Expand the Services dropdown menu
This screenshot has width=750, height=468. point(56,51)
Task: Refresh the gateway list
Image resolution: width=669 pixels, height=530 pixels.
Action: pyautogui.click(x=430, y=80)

Task to carry out - Return every line of the material above verbatim, without changing anything.

Task output -
Expand the Services dropdown menu
This screenshot has width=750, height=468. point(56,51)
Task: Refresh the gateway list
Image resolution: width=669 pixels, height=530 pixels.
Action: pyautogui.click(x=430, y=80)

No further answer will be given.